The COVID-19 pandemic rages on, but the fact is that for countries and states that addressed this pandemic relatively early, things are slowly reopening. As can be seen in the economic data released last week, this is providing a real boost to these economies. Going forward, the Johns Hopkins map of COVID-19 will not be included in this update because you can access this at the link here. However, I will continue to track the number of cases and deaths each week to see how the pandemic is progressing, noting the caveat that the trends are only as good as the data provided by countries.
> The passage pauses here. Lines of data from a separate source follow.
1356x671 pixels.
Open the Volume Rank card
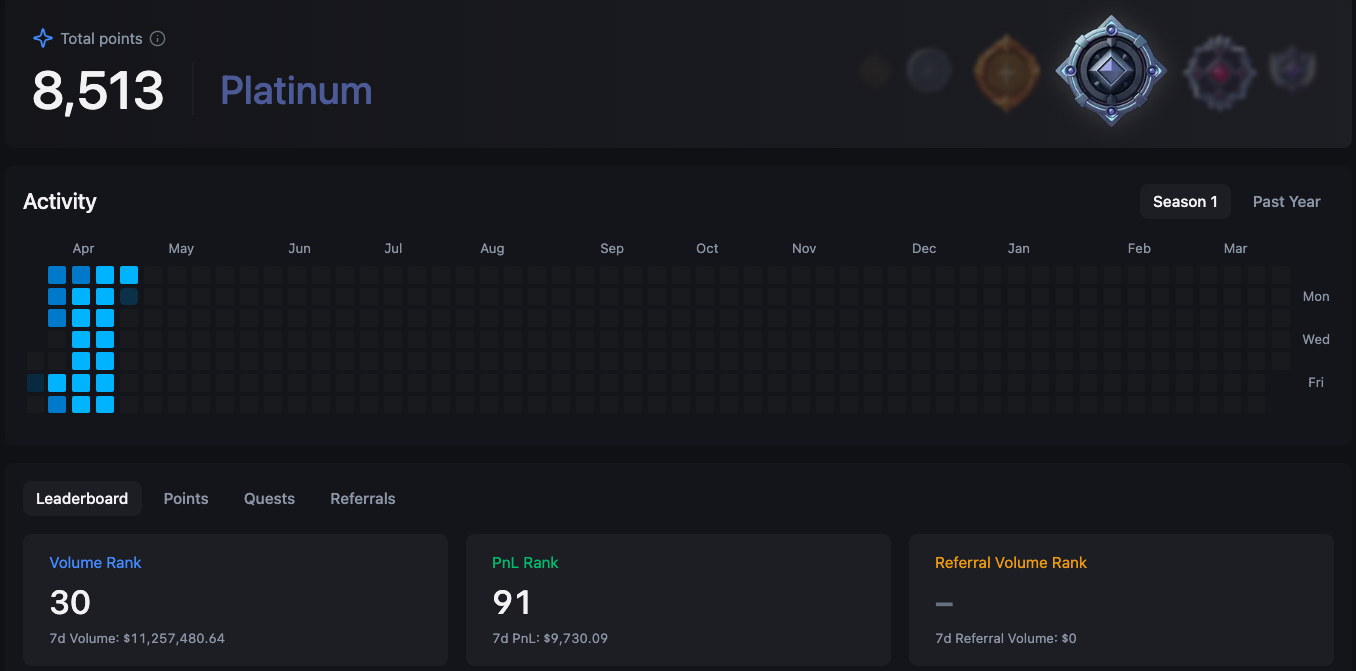[x=235, y=600]
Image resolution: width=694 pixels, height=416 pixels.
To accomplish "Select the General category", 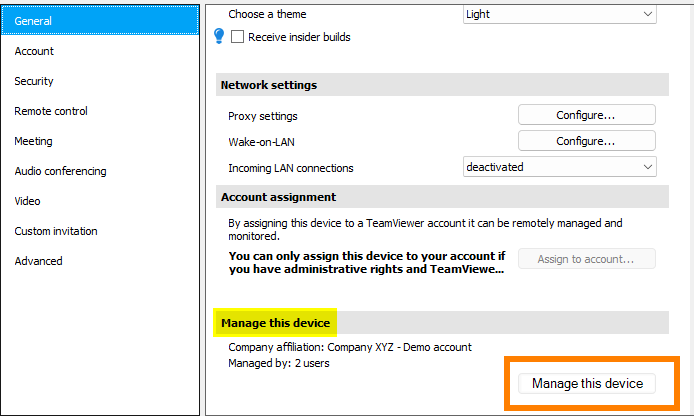I will click(100, 21).
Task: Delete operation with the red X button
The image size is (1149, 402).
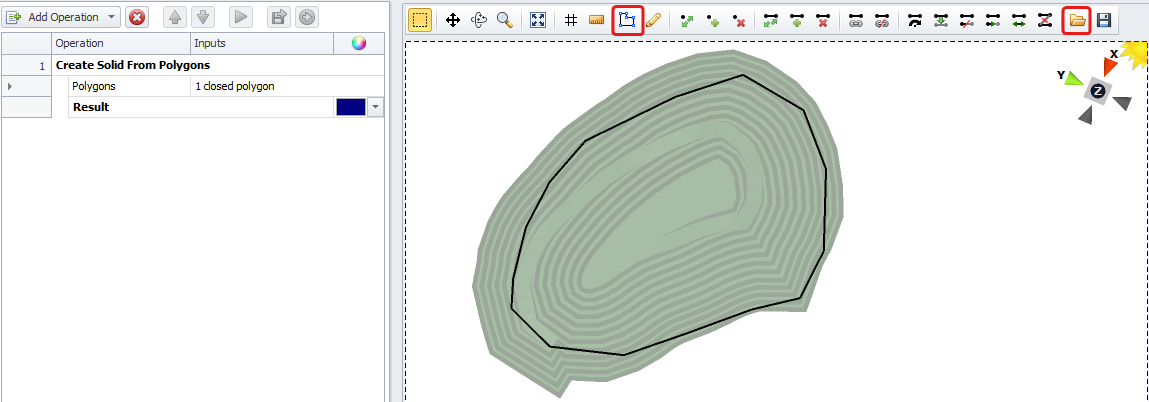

This crisis is now very localised, meaning that some countries are experiencing further growth in cases and deaths, other countries are starting to experience second waves, and other countries are continuing to see new cases and deaths decline even as they reopen their economies.
The world seems to be moving forward from an economic perspective much faster than many – including me – expected. It is welcoming news of course, but we must remember that we are still in the midst of the worst global recession since the Great Depression in the 1930s. What is going on in the real economy as far as people being out of jobs, especially those with limited means, is completely disconnected from the financial markets, which are increasingly “pricing in” better days ahead. I wrote an article this past week on the factors in favour of the equity market recovery, which has been much faster than nearly anyone expected. I am working on an article this week on the contrary argument, the “bear case” scenario.